Clark, Associate Justice,*fn* Lumbard and Meskill, Circuit Judges.
This class action is one of a number of federal securities laws actions that have arisen out of the financial collapse in 1972 of the Tidal Marine International Corporation, a commercial ship charterer. The defendants in this action, charged with helping to conceal Tidal Marine's poor financial condition, are the National Bank of North America ("NBNA"), which was Tidal Marine's commercial banker and a major lender to Tidal Marine in connection with ship acquisitions, and S. D. Leidesdorf & Company, an accounting firm which audited Tidal Marine's books. NBNA has, in turn, impleaded Shearson Hayden Stone Inc., successors-in-interest to Shearson Hammill & Company, Inc., investment bankers who sometimes made a market for Tidal Marine stock.
The suit was brought in the Eastern District of New York, and assigned to Judge Weinstein. After hearing argument, he granted a motion, pursuant to 28 U.S.C. § 1404(a), to transfer the action to the Southern District of New York, where a number of related actions were pending.

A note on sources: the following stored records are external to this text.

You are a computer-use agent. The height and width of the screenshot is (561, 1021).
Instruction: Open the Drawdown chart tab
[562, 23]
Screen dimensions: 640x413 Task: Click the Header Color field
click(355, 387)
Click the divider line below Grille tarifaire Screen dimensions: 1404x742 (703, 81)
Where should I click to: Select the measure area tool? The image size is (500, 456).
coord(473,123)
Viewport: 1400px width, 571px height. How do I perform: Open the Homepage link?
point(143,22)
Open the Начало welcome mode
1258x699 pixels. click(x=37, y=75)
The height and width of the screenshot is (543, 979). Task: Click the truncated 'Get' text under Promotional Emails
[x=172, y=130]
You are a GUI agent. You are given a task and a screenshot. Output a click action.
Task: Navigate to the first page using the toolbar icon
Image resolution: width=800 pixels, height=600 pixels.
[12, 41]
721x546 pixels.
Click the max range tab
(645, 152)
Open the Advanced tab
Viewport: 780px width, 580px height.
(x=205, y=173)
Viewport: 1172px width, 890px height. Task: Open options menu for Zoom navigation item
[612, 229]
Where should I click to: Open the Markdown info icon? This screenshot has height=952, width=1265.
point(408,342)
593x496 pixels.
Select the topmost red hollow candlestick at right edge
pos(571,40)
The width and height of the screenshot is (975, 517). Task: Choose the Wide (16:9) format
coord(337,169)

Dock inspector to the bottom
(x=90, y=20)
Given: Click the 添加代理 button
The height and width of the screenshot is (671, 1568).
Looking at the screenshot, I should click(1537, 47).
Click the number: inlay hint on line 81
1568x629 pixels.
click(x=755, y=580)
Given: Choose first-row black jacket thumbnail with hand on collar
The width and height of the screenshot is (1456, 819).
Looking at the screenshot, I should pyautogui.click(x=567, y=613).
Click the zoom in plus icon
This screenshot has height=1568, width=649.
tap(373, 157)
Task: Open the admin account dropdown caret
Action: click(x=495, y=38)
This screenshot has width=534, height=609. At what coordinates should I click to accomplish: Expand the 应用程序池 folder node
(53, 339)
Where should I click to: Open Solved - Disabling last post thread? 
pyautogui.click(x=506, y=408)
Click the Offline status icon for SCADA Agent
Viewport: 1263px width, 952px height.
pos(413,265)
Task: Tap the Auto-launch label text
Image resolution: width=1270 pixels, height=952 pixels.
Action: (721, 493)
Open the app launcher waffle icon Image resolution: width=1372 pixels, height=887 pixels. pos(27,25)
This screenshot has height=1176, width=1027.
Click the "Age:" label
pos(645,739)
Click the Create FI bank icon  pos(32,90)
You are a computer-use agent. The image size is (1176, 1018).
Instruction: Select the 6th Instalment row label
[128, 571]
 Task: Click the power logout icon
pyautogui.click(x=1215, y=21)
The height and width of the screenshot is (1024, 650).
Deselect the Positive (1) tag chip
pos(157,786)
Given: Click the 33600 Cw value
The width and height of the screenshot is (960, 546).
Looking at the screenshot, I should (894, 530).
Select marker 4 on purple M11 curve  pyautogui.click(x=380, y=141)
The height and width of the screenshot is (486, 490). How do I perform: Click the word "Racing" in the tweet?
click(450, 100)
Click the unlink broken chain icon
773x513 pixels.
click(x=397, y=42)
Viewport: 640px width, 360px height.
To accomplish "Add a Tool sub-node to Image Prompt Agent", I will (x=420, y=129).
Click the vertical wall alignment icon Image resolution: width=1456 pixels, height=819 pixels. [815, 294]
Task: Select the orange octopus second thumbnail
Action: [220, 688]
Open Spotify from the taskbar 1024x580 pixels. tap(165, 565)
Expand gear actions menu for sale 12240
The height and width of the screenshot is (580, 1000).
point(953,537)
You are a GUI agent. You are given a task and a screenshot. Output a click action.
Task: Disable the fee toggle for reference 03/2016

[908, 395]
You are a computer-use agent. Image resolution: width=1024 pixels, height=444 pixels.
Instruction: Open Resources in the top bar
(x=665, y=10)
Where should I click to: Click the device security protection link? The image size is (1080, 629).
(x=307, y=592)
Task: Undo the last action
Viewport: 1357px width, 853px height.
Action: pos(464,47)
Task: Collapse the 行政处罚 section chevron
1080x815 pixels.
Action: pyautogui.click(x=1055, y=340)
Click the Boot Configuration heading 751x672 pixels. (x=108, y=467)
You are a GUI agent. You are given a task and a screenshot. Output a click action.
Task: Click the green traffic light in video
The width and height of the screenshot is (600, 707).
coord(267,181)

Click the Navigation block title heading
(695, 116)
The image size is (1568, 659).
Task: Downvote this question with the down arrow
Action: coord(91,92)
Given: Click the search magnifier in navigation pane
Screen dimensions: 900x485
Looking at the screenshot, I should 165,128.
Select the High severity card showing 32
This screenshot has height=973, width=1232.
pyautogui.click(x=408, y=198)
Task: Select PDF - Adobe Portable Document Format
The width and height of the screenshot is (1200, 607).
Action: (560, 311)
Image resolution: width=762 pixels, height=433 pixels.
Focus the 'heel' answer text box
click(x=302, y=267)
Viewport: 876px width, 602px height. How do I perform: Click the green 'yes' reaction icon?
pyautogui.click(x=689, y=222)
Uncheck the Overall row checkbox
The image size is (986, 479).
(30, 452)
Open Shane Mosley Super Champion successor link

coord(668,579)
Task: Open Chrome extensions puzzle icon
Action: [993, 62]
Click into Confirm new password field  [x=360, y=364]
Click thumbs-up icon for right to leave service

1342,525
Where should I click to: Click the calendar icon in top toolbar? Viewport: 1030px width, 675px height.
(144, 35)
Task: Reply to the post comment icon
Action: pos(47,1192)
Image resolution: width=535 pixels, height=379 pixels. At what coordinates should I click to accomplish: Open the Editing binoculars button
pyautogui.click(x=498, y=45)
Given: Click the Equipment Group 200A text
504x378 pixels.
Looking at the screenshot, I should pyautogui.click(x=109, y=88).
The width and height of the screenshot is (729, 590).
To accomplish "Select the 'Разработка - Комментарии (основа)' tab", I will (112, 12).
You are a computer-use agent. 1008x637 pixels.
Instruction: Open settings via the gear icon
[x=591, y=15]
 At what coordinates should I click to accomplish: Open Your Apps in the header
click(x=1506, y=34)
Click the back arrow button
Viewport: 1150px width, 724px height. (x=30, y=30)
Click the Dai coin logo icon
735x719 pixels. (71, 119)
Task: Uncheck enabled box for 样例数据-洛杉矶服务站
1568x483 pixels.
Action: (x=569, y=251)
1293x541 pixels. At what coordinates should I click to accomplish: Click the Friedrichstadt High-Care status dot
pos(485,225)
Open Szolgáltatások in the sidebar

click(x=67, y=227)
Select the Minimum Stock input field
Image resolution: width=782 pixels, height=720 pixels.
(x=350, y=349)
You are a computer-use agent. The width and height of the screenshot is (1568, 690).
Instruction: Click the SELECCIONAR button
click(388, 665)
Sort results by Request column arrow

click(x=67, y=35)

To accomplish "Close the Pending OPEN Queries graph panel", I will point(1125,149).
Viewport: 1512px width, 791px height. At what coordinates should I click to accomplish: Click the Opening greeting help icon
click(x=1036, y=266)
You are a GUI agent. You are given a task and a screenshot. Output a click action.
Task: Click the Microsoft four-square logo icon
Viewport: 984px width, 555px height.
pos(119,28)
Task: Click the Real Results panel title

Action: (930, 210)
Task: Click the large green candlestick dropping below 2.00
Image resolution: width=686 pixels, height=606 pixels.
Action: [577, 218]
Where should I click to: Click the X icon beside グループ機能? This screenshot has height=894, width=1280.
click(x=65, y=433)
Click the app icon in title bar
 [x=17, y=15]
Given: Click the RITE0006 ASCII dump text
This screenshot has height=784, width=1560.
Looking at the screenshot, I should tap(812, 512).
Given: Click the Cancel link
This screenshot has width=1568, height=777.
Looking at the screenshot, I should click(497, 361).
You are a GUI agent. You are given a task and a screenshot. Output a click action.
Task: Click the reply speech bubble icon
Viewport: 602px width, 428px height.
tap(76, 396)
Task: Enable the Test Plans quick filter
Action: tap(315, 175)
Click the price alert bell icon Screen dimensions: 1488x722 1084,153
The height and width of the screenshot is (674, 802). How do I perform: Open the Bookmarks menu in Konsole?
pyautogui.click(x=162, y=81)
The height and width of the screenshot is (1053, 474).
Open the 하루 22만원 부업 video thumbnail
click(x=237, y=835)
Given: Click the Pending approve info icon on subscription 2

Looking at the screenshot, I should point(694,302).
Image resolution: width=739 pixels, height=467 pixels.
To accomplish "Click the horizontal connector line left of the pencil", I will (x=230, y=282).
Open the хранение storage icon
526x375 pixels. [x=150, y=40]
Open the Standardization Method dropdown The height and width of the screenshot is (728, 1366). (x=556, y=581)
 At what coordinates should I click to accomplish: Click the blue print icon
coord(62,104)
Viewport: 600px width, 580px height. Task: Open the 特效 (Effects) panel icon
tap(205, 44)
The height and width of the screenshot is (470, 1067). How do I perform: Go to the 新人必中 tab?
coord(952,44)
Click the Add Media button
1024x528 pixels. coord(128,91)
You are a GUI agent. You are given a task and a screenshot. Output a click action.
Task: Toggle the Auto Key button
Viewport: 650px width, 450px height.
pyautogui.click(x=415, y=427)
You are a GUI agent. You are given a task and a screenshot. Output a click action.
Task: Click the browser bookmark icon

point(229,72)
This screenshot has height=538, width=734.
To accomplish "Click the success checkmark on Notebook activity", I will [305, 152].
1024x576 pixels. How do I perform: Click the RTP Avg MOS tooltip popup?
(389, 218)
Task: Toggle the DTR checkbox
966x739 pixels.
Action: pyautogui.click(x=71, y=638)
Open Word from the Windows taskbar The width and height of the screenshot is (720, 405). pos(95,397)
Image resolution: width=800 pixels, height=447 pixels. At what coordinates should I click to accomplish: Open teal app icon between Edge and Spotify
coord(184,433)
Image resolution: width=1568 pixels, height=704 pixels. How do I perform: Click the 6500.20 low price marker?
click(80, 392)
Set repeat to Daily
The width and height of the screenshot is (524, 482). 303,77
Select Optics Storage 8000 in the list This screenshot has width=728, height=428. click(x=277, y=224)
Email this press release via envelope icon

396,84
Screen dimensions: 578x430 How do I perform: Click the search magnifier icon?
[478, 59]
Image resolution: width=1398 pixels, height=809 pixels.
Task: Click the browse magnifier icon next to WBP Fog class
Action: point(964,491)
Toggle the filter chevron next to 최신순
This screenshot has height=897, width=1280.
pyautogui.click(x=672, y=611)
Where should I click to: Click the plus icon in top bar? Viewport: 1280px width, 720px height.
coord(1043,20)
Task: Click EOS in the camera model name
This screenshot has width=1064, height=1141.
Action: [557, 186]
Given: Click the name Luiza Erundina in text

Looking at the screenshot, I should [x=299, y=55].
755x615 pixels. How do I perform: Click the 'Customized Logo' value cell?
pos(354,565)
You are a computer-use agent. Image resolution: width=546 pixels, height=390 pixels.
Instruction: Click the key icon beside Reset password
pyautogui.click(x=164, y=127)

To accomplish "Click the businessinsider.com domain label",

Class action plaintiffs Morris and Irving Amarnick petition for mandamus against this transfer of venue. They claim Judge Weinstein's transfer order was improper because one of the defendants, NBNA, could not originally have been sued in the Southern District. 12 U.S.C. § 94 provides that suits against a national banking association must be brought in a district where the bank is "established"; NBNA's place of organization is in the Eastern District. However, because NBNA has substantial offices in the Southern District and because it was these Southern District offices that were wholly responsible for NBNA's involvement in this case, it is possible that the suit could initially have been brought in the Southern District. Since the petitioners have not demonstrated that the transfer of venue was a clear and indisputable abuse of judicial power, we deny the petition for mandamus.
The first Tidal Marine action (the " Slade " action) was a class action on behalf of purchasers of Tidal Marine stock who had been solicited by Shearson. The suit was commenced in the Southern District in November 1972 against Shearson. In April 1973 two banks brought another Southern District action against Shearson in connection with a loan they had made to Tidal Marine. Shearson has impleaded NBNA in both these suits and has filed an action for contribution or indemnity and for damages.
Another suit - apparently a class action - was filed in the Southern District in 1974 against NBNA, Tidal Marine, and several individual defendants. In 1975, on motion by NBNA, Judge Carter transferred the case to the Eastern District on the ground that venue would not lie in the Southern District under 12 U.S.C. § 94. Panaytopulos v. NBNA, 74 Civ. 4903 (S.D.N.Y. March 27, 1975) (endorsement order).*fn1
The Amarnicks commenced their action in June 1976 on behalf of purchasers of Tidal Marine stock who were not members of the Slade class. A similar action was also initiated in the Southern District by the class counsel in Slade, on April 1, 1977.
The defendants, including NBNA, sought to transfer the Amarnick case from the Eastern District to the Southern District under § 1404(a) in the interest of justice, the convenience of the parties, witnesses and two courts, and efficient judicial administration. The Amarnicks objected, however, pointing out that NBNA was "established" in the Eastern District and had originally refused to waive venue, and that therefore under Hoffman v. Blaski, 363 U.S. 335, 344, 4 L. Ed. 2d 1254, 80 S. Ct. 1084 (1960), the action could not be transferred because it could not have been brought in the Southern District. Judge Weinstein, nevertheless, transferred Amarnick to the Southern District, and this mandamus action followed.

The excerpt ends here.